In order to see this natural wonder in the daylight, we dragged ourselves out of bed just before sunrise, which happens around eleven AM in December (hey - the crack of dawn is a different animal in above-the-Arctic-Circle Norway), and we hopped on bus to the Saltstraumen from Bodø.
When we arrived, we slowly crossed the bridge so we could watch the swirling designs of the wild tide waters rushing through the narrow channel between the Skjerstad and Salten Fjordsfrom from above.
And from the safety of our coach.
Right before our eyes, the force of the bottlenecked seawater formed incredible, massive whirlpools and eddies as the levels desperately seek to equalize.
Incredibly, more than 100 billion gallons of water flows through the two-mile long by five-hundred-foot wide channel in about six hours, at speeds up to 25 miles an hour, forming the world's strongest maelstrom.
Named "Nature's Own Bubble Bath," Saltstraumen's whirlpools (the locals call them cauldrons) can grow up to over thirty feet in diameter.
WATCH: You've got to see the video to get the full idea of the insane speed!
After seeing the power from above, we were a bit intimidated to go in for a closer look - is this even safe?
Our driver pulled the bus off under the bridge and we hiked over the sponge-like terrain to the water's edge.
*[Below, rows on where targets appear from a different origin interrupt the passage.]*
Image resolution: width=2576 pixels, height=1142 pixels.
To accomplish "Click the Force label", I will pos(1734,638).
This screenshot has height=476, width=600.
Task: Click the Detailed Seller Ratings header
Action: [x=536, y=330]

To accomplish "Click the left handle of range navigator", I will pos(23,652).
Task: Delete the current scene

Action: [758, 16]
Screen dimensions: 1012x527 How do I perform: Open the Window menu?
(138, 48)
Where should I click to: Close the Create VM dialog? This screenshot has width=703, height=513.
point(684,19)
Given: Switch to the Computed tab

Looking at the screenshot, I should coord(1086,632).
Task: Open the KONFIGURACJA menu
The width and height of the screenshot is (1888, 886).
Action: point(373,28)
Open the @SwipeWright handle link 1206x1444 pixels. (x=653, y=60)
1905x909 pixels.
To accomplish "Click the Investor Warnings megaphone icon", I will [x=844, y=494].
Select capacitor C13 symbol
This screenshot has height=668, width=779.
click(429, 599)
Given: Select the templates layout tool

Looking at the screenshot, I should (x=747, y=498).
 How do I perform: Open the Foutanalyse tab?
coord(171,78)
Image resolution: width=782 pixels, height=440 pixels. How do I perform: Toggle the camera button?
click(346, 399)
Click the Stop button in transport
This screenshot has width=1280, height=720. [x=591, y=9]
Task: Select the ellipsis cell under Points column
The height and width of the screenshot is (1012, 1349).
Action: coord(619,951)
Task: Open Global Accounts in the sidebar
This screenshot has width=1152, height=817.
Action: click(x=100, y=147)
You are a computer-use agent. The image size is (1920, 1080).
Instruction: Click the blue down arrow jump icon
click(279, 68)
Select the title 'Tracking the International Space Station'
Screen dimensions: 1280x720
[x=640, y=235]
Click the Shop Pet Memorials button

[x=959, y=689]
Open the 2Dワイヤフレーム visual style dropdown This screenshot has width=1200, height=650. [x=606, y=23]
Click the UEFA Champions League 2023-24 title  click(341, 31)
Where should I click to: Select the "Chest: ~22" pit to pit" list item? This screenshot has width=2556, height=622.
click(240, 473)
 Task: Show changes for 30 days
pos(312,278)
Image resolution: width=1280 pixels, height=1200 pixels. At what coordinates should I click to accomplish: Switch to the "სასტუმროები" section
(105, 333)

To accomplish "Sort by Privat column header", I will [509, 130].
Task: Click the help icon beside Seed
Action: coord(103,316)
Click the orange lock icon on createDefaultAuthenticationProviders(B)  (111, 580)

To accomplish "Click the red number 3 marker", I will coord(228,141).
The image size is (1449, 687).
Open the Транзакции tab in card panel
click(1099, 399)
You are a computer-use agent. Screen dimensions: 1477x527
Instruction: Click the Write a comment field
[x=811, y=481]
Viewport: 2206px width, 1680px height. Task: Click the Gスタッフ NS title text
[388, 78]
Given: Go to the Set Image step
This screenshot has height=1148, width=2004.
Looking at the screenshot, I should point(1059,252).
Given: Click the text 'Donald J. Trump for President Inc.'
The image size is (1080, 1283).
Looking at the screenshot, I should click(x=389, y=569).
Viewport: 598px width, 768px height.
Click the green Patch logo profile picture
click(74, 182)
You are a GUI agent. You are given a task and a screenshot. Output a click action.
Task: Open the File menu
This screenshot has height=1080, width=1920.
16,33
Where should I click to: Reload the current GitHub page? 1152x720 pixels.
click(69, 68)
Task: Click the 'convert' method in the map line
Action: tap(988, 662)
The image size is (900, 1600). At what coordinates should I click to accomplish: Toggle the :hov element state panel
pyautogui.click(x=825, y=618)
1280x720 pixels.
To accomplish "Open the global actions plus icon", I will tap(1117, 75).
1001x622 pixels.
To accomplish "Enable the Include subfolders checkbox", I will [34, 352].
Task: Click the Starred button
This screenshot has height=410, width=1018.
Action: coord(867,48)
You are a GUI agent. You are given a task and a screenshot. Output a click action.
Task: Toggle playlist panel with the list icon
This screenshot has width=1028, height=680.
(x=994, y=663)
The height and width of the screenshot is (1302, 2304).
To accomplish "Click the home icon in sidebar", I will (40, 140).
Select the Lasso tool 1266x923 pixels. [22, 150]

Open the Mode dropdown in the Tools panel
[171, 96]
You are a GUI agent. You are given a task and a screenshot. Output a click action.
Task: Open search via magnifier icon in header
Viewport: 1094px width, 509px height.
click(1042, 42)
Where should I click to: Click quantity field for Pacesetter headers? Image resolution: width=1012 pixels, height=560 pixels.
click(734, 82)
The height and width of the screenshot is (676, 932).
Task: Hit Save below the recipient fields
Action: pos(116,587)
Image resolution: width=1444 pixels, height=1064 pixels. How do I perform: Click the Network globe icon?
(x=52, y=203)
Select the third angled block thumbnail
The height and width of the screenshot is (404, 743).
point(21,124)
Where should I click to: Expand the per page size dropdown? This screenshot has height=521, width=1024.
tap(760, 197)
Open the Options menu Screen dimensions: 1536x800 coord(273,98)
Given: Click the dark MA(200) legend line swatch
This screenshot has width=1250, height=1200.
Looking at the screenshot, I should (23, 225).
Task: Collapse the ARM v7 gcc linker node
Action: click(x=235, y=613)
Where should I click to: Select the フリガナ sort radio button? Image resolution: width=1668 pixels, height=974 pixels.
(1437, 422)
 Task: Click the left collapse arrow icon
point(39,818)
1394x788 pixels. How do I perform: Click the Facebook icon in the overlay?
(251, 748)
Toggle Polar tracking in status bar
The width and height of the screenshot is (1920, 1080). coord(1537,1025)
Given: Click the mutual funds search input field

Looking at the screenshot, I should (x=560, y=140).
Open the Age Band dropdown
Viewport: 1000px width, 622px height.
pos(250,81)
Clinging to the rocky shore, we could feel the water rushing by as the tide was rising.
When the tide turns and heads back out to sea, there will be a brief time that the straights will be calm as the levels are equal, but quickly the process reverses itself and the water rushes just as fast in the other direction.
The process repeats itself four times a day - a phenomenon we would sadly have to miss as wintertime in the north of Norway only allowed us a four-hour window of daylight.
A flicker of imagining a lazy, full picnic day in the summertime passed through our heads as we scampered over the rocks to get glimpses of everything we could in the cool, blue-silver light.
All of this crazy churning makes the water's edge a prime feeding spot for fish, and the local fishermen and seagulls know it.
It was quite a show to watch as lines were thrown out into the rushing current and coalfish and cod were reeled in.
Judging from how we were feeling from where we stood, those fish had to be pretty dizzy by the time they made it to the surface!